Quest for Compassion: The Wounded Self and the Grail

The Holy Grail, Dante Gabriel Rossetti

Grail lore is a Mystery so great that even beginning to think or write about it sends the psyche diving into fathomless waters. The many versions conflict, adding characters, adventures and symbols to suit the storyteller’s point of view. In Celtic legend, the goddess of Sovereignty gives three drinks from her chalice: the white drink of mothering, the red drink of love, and the dark drink of forgetfulness. (1) There have been versions of the Grail story that overlay a Christian interpretation on this great Mystery, that call the Grail the cup Christ used at the last supper and/or the cup that caught his blood at the crucifixion. This is perhaps a later interpretation blended with older myths, where only the purest of souls may approach the Grail and be blessed with its virtues, as is the idea that Mary Magdalene herself was the Grail, the vessel that contained the blood of spiritual rebirth. In the Christian grail-seeking stories, it is typically only saints who have access to the Grail, "leaving nature, man, history, and all womankind except baptized nuns, to the Devil." (2)

PROBLEMS AND TASKS >>
A - Decide whether each statement below agrees with the passage on Grail lore. Answer yes or no for each, and quote the words of the passage that settle it.
(i) In Celtic legend, the goddess of Sovereignty offers three drinks from her chalice.
(ii) The various versions of the Grail story are consistent with one another.
(iii) In the Christian grail-seeking stories, the Grail is typically open to anyone who seeks it.
B - Continue the passage on Grail lore, starting after its final sentence.

Collected data
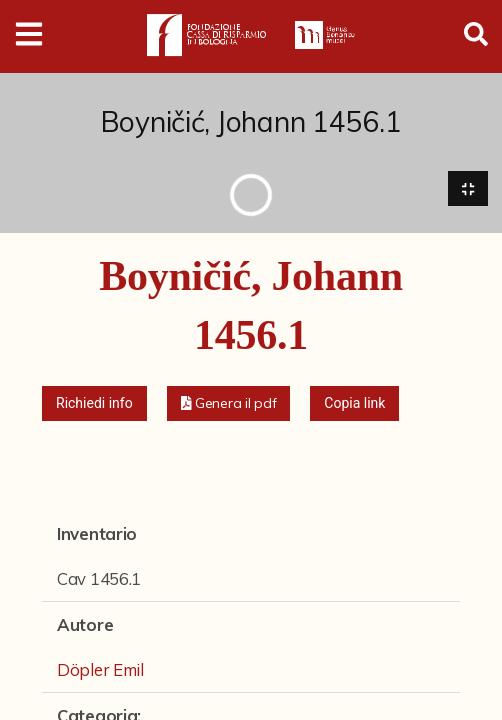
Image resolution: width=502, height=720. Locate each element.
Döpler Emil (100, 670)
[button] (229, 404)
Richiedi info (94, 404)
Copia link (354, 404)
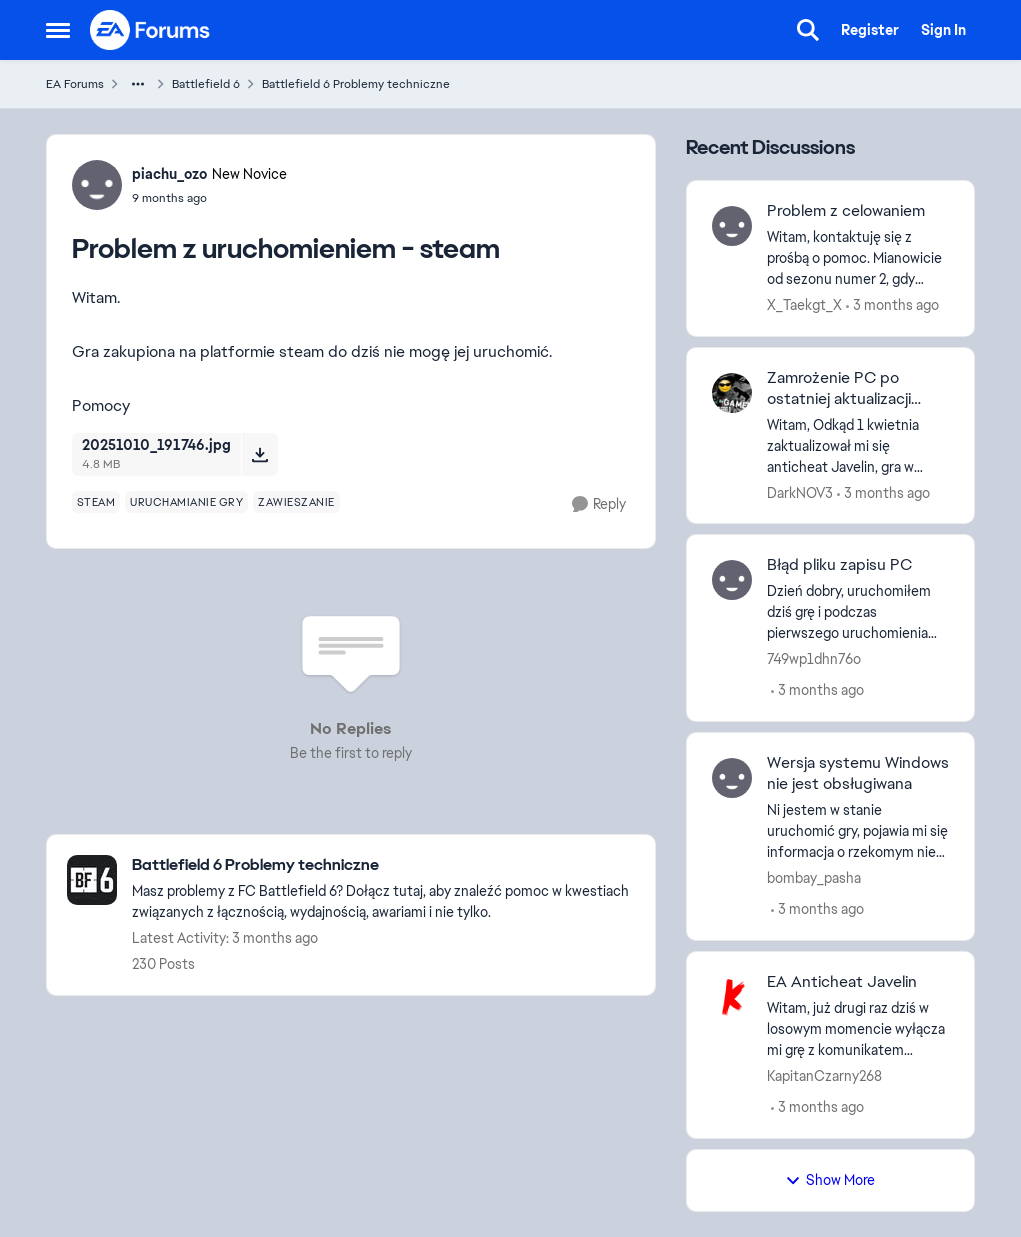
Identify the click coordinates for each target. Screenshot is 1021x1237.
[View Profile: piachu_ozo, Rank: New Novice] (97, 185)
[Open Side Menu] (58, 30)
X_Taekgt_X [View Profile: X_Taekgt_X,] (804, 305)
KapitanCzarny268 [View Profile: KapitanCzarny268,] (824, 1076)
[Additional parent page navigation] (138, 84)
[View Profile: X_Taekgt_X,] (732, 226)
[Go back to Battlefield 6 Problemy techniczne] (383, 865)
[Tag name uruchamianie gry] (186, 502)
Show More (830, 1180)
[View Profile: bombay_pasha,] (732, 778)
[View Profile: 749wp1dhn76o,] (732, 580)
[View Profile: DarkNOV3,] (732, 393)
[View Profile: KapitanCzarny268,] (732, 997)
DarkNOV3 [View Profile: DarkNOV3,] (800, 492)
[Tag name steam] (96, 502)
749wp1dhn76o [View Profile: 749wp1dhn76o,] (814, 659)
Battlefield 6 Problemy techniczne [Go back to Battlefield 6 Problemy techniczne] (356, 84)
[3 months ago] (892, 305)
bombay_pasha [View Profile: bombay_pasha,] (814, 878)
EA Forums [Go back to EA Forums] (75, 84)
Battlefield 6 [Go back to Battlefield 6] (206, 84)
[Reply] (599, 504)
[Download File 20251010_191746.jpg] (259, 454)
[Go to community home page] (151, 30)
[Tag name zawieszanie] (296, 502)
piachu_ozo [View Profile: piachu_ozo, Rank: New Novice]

EXERCISE ANSWERS >>
A -
(i) Yes: "the goddess of Sovereignty gives three drinks from her chalice"
(ii) No: "The many versions conflict"
(iii) No: "it is typically only saints who have access to the Grail"

B -
The stories of the Grail offer us many characters from whom we can derive archetypal imagery for our own inner quest. My explorations began with familiar Arthurian symbols and myth, myths that branch off into realms of diverse wonder. In wandering these realms, I found my own interpretation, my own watery view of the Mystery. I offer it to you now, as a mere dipping of the fingers into the great ocean that is the Grail.

Our telling of the tale begins with Percival, the first of the characters with whom we will identify on our quest for the Grail mystery. Unlike most other characters of Arthurian or Celtic lore who have definite male or female traits, Percival is androgynous, merely symbolic of anyone who undertakes a life-changing quest. This seems almost intentional on the part of the various tellers of these tales, as if we are meant to picture ourselves as this character, whether male or female. Percival is like the Fool in the Tarot deck – the one who instigates the journey to spiritual wholeness.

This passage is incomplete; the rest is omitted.